Source records:
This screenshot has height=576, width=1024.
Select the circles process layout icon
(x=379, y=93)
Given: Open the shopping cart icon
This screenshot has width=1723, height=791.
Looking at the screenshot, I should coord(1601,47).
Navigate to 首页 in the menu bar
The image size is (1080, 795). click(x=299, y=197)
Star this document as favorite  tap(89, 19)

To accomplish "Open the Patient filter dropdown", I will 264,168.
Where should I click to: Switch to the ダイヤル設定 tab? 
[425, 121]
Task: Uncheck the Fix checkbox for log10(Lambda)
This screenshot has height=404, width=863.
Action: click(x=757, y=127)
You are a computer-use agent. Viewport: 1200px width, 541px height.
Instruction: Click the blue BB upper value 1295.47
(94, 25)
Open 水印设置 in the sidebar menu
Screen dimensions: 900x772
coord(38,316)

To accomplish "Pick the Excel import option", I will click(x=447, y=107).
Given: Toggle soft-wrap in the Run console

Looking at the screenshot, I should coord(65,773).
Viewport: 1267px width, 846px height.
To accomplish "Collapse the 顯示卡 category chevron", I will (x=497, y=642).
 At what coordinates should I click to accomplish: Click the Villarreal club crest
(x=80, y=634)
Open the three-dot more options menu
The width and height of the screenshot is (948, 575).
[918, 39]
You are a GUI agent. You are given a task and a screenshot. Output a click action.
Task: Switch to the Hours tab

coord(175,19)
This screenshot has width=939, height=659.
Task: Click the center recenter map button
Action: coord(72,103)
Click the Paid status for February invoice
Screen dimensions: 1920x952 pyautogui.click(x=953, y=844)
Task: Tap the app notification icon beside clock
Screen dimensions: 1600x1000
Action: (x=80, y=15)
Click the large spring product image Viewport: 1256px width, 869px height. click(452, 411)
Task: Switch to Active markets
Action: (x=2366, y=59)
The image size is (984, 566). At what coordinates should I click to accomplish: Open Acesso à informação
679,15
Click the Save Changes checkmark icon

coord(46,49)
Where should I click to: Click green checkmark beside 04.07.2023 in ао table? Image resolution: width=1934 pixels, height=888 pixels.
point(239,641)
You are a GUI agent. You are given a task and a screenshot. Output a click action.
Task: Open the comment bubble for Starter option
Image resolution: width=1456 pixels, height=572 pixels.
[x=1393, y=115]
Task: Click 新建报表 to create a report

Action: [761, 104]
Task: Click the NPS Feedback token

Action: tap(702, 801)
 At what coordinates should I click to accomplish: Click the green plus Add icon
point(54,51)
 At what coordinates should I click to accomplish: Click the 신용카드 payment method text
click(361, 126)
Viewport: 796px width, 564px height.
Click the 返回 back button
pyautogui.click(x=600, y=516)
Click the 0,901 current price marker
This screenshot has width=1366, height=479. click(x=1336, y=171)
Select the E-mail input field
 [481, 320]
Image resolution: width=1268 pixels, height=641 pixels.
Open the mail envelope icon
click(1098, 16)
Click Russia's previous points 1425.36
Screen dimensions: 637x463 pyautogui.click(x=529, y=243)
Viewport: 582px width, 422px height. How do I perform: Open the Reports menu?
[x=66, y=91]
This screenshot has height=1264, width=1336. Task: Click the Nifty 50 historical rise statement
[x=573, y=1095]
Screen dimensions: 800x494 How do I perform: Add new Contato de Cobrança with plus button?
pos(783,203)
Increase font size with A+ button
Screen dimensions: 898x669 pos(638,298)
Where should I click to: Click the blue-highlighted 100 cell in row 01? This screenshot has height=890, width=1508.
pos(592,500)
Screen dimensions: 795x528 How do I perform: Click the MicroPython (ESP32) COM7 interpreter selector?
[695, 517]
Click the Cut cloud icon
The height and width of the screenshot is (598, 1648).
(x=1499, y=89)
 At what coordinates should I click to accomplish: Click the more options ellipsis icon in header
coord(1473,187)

Task brief:
The records above need to be duplicated. Keep every word unchanged.

Task solution:
This screenshot has height=576, width=1024.
Select the circles process layout icon
(x=379, y=93)
Given: Open the shopping cart icon
This screenshot has width=1723, height=791.
Looking at the screenshot, I should coord(1601,47).
Navigate to 首页 in the menu bar
The image size is (1080, 795). click(x=299, y=197)
Star this document as favorite  tap(89, 19)

To accomplish "Open the Patient filter dropdown", I will 264,168.
Where should I click to: Switch to the ダイヤル設定 tab? 
[425, 121]
Task: Uncheck the Fix checkbox for log10(Lambda)
This screenshot has height=404, width=863.
Action: click(x=757, y=127)
You are a computer-use agent. Viewport: 1200px width, 541px height.
Instruction: Click the blue BB upper value 1295.47
(94, 25)
Open 水印设置 in the sidebar menu
Screen dimensions: 900x772
coord(38,316)

To accomplish "Pick the Excel import option", I will click(x=447, y=107).
Given: Toggle soft-wrap in the Run console

Looking at the screenshot, I should coord(65,773).
Viewport: 1267px width, 846px height.
To accomplish "Collapse the 顯示卡 category chevron", I will (x=497, y=642).
 At what coordinates should I click to accomplish: Click the Villarreal club crest
(x=80, y=634)
Open the three-dot more options menu
The width and height of the screenshot is (948, 575).
[918, 39]
You are a GUI agent. You are given a task and a screenshot. Output a click action.
Task: Switch to the Hours tab

coord(175,19)
This screenshot has width=939, height=659.
Task: Click the center recenter map button
Action: coord(72,103)
Click the Paid status for February invoice
Screen dimensions: 1920x952 pyautogui.click(x=953, y=844)
Task: Tap the app notification icon beside clock
Screen dimensions: 1600x1000
Action: (x=80, y=15)
Click the large spring product image Viewport: 1256px width, 869px height. click(452, 411)
Task: Switch to Active markets
Action: (x=2366, y=59)
The image size is (984, 566). At what coordinates should I click to accomplish: Open Acesso à informação
679,15
Click the Save Changes checkmark icon

coord(46,49)
Where should I click to: Click green checkmark beside 04.07.2023 in ао table? Image resolution: width=1934 pixels, height=888 pixels.
point(239,641)
You are a GUI agent. You are given a task and a screenshot. Output a click action.
Task: Open the comment bubble for Starter option
Image resolution: width=1456 pixels, height=572 pixels.
[x=1393, y=115]
Task: Click 新建报表 to create a report

Action: [761, 104]
Task: Click the NPS Feedback token

Action: tap(702, 801)
 At what coordinates should I click to accomplish: Click the green plus Add icon
point(54,51)
 At what coordinates should I click to accomplish: Click the 신용카드 payment method text
click(361, 126)
Viewport: 796px width, 564px height.
Click the 返回 back button
pyautogui.click(x=600, y=516)
Click the 0,901 current price marker
This screenshot has width=1366, height=479. click(x=1336, y=171)
Select the E-mail input field
 [481, 320]
Image resolution: width=1268 pixels, height=641 pixels.
Open the mail envelope icon
click(1098, 16)
Click Russia's previous points 1425.36
Screen dimensions: 637x463 pyautogui.click(x=529, y=243)
Viewport: 582px width, 422px height. How do I perform: Open the Reports menu?
[x=66, y=91]
This screenshot has height=1264, width=1336. Task: Click the Nifty 50 historical rise statement
[x=573, y=1095]
Screen dimensions: 800x494 How do I perform: Add new Contato de Cobrança with plus button?
pos(783,203)
Increase font size with A+ button
Screen dimensions: 898x669 pos(638,298)
Where should I click to: Click the blue-highlighted 100 cell in row 01? This screenshot has height=890, width=1508.
pos(592,500)
Screen dimensions: 795x528 How do I perform: Click the MicroPython (ESP32) COM7 interpreter selector?
[695, 517]
Click the Cut cloud icon
The height and width of the screenshot is (598, 1648).
(x=1499, y=89)
 At what coordinates should I click to accomplish: Click the more options ellipsis icon in header
coord(1473,187)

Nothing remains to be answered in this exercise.